KalinNonchev / gnomAD_DB

This package scales the huge gnomAD files to a SQLite database, which is easy and fast to query. It extracts from a gnomAD vcf the minor allele frequency for each variant.
MIT License
35 stars 10 forks source link

Discrepancy between allele frequency column (af) and gnomad website #35

Closed shwivel closed 2 months ago

shwivel commented 2 months ago

I am attempting to use your sqlite table to join a list of variants and determine the allele frequency of each using the current version (for gnomad 4.1).

When one uses the gnomad website to look up a variant by its ID, they are presented with an allele frequency which is based on exomes plus genomes. The website allows you to optionally filter in on one or the other, but the default is to reflect the overall frequency, based on the total count and number in exome and genome data. That is what I would expect and, prior to using your sqlite database, was using the gnomad api to calculate the frequency based on the (allele count of exomes + genomes) / (allele number of exomes + genomes) which for reference a snippet of php is below for illustration:

    // get genome allele frequency (gaf) from response
    // must calculate composite of genome / exome counts later
    if (isset($response['data']['variant']['genome']['af'])) {
      $gaf = $response['data']['variant']['genome']['af'];
      $gac = $response['data']['variant']['genome']['ac'];
      $gan = $response['data']['variant']['genome']['an'];
    }
    else {
      $gaf = 0;
      $gac = 0;
      $gan = 0;
    }

    // get exome allele frequency (eaf) from resposne
    // must calculate composite of genome / exome counts later
    if (isset($response['data']['variant']['exome']['af'])) {
      $eaf = $response['data']['variant']['exome']['af'];
      $eac = $response['data']['variant']['exome']['ac'];
      $ean = $response['data']['variant']['exome']['an'];
    }
    else {
      $eaf = 0;
      $eac = 0;
      $ean = 0;
    }

    // calculate composite gnomad pop. frequency
    if ($gan + $ean == 0)
      $taf = 0;
    else
      $taf = ($gac + $eac) / ($gan + $ean);

The difference between the overall allele frequency and just the genome allele frequency can be significant. For example, consider variant ID 19-1037767-G-A. Your sqlite table shows an AF of 0.0511315 as determined by running:

select * from gnomad_db v where chrom = 19 and pos = 1037767 and ref = 'G' and alt = 'A';

However, if you look up this variant on the gnomad website (https://gnomad.broadinstitute.org/variant/19-1037767-G-A?dataset=gnomad_r4), the allele frequency displayed is 0.002785. Of note, there is a filter on the page "Include:" which has options "Exomes" and "Genomes". By default, both are selected. If you unselect Exomes, you get 0.05113. That frequency is over 18 times greater than the overall frequency, thus misleading I believe. Admittedly, I do not work in genetics, but if one were attempting to get some general idea as to how frequently the variant occurs in the general population, wouldn't you want to reflect data from both exome and genome sequencing? What would the reason be to filter the exome numbers out?

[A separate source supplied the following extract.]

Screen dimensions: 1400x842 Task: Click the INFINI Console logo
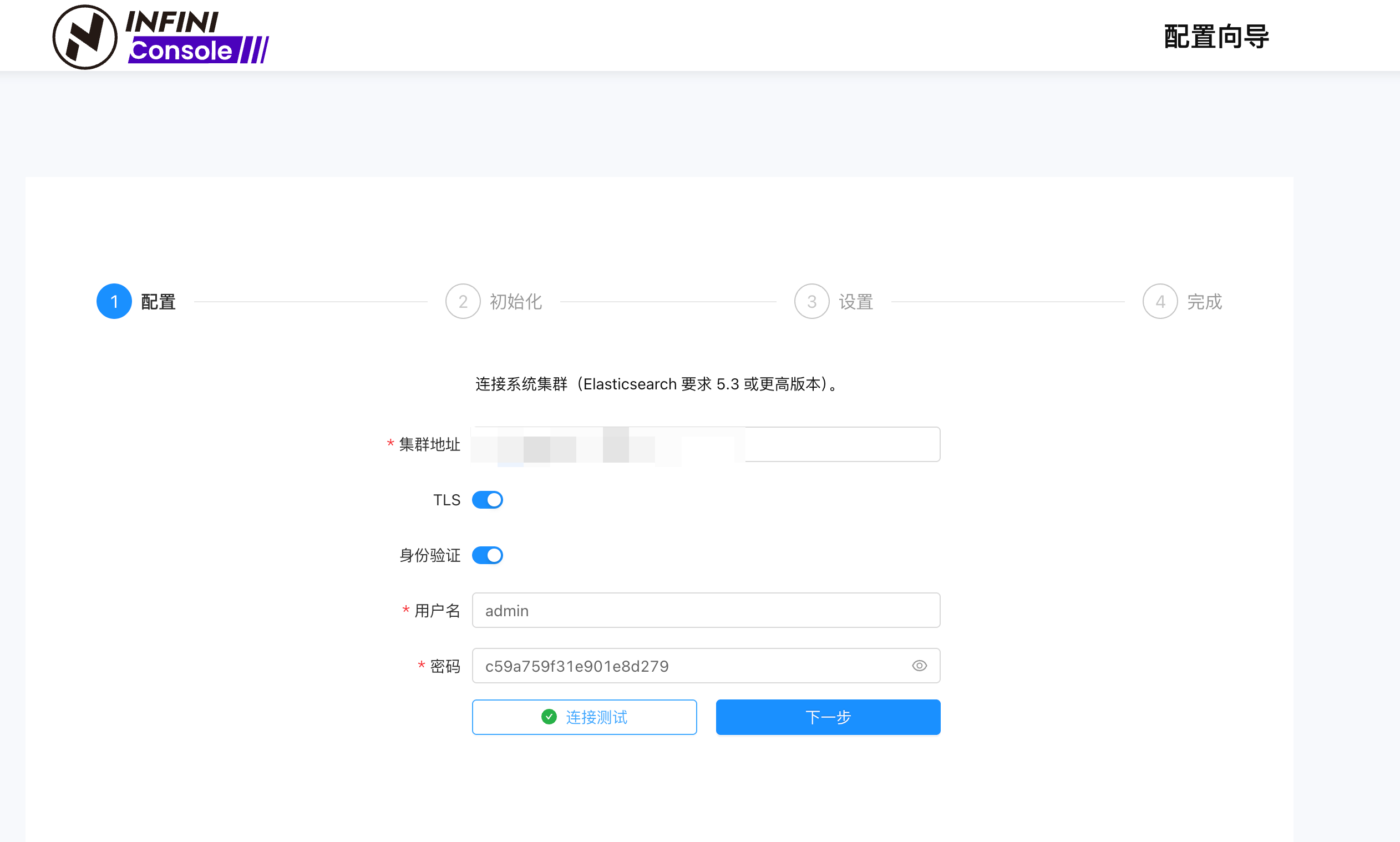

Would it be possible to add the exome numbers as additional columns so that the overall allele frequency can be identified? The gnomad api can be used to show this information, for example if you use this query:

query
{ variant(variantId: "19-1037767-G-A", dataset: gnomad_r4)
  { variantId rsid genome { af ac an }
    exome { af ac an }
    in_silico_predictors { id value }
    sortedTranscriptConsequences { transcript_id gene_symbol major_consequence hgvs hgvsc polyphen_prediction sift_prediction }
  }
}

At this URL: https://gnomad.broadinstitute.org/api

The output is:

{
  "data": {
    "variant": {
      "variantId": "19-1037767-G-A",
      "rsid": "rs78386506",
      "genome": {
        "af": 0.05113147370019744,
        "ac": 4040,
        "an": 79012
      },
      "exome": {
        "af": 0.00010927430652843933,
        "ac": 156,
        "an": 1427600
      },
... and other output not relevant ...

The overall allele frequency can be calculated in the manner shown earlier.

I appreciate your providing this resource and was hoping to use it to substitute my current need to use the gnomad api by looping through variants (much faster with a table having a primary key on chrom/pos/ref/alt) but cannot replicate my results on account of this issue.

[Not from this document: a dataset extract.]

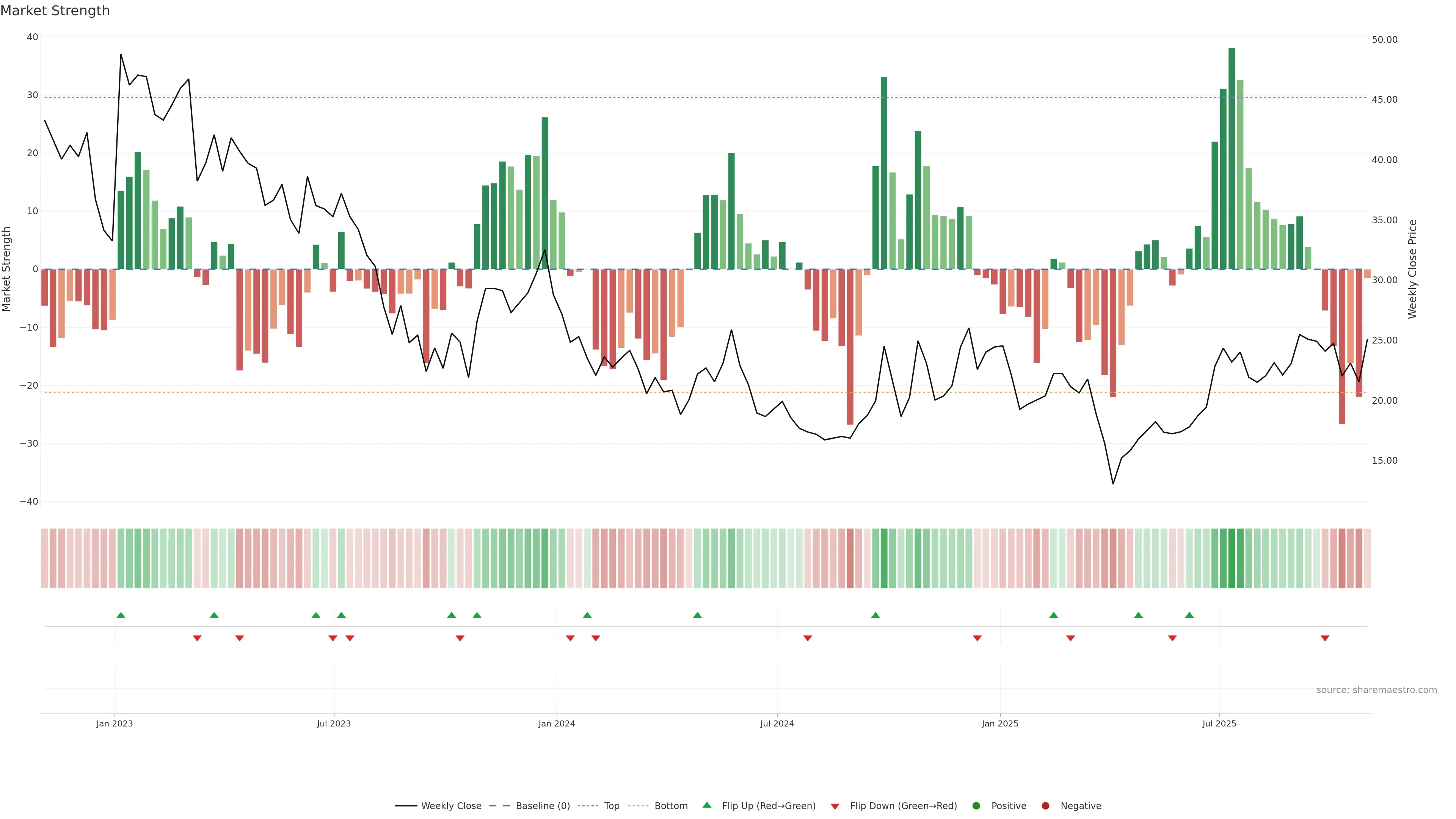Image resolution: width=1456 pixels, height=819 pixels.
Task: Click Flip Up (Red→Green) legend triangle
Action: pos(706,805)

Please let me know your thoughts. Thanks

KalinNonchev commented 2 months ago

Hello @shwivel ,

Thank you for your interest and your detailed explanation.

Probably, you have seen that there are both WGS and WES provided as SQLite databases here. This is the raw data that is provided on gnomAD for downloading.

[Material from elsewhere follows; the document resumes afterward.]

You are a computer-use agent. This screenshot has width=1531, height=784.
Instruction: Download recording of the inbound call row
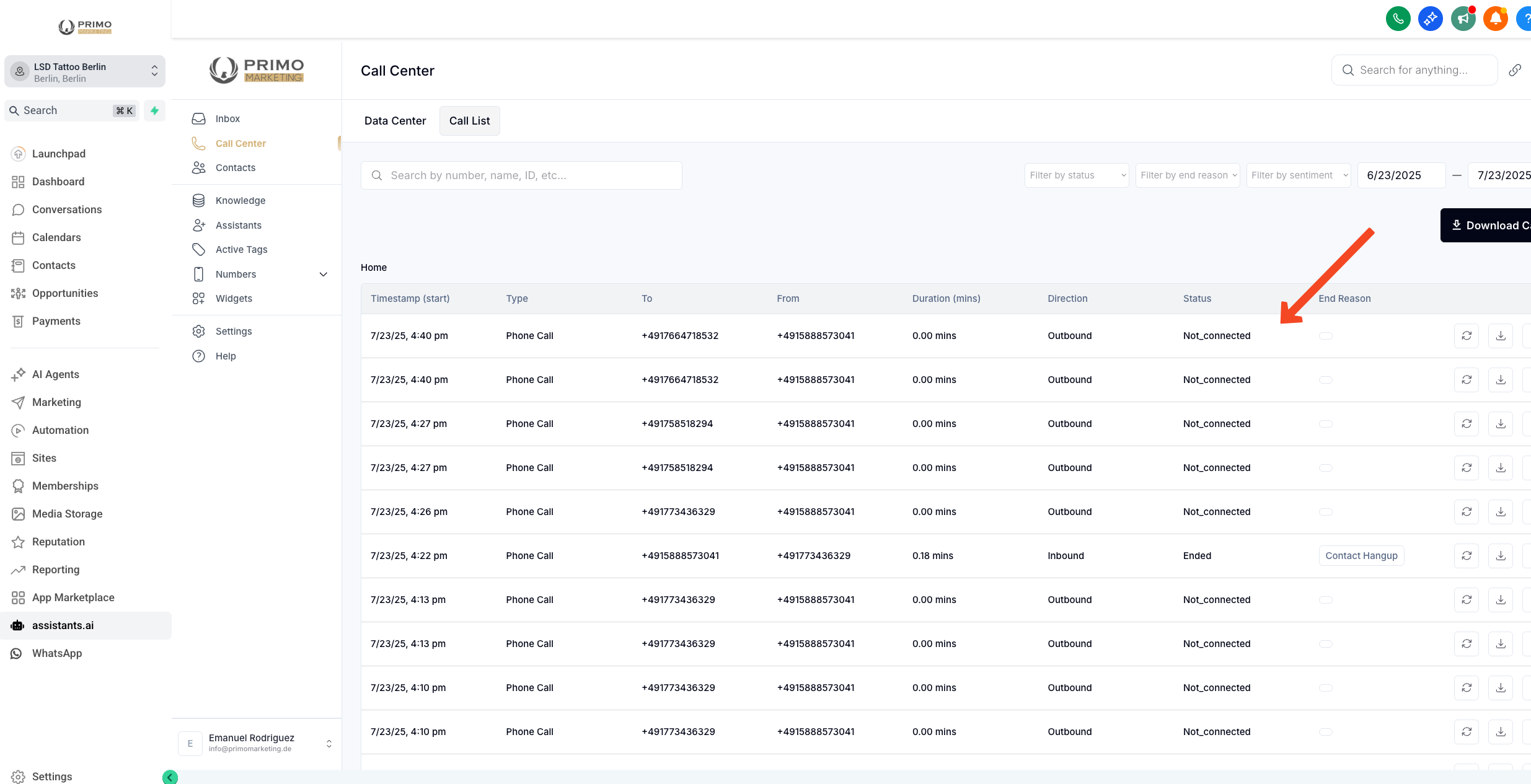tap(1501, 556)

You can download both WGS and WES gnomAD and query them at the same time so that you can calculate this shared score. It should be fast enough.

Please let me know if you have further questions.

Best,

shwivel commented 2 months ago

Sorry, when I was looking at the downloads list I must have missed the WGS/WES text in the filenames, I thought each subsequent list item was just a different gnomad version/release. Got it. Thanks!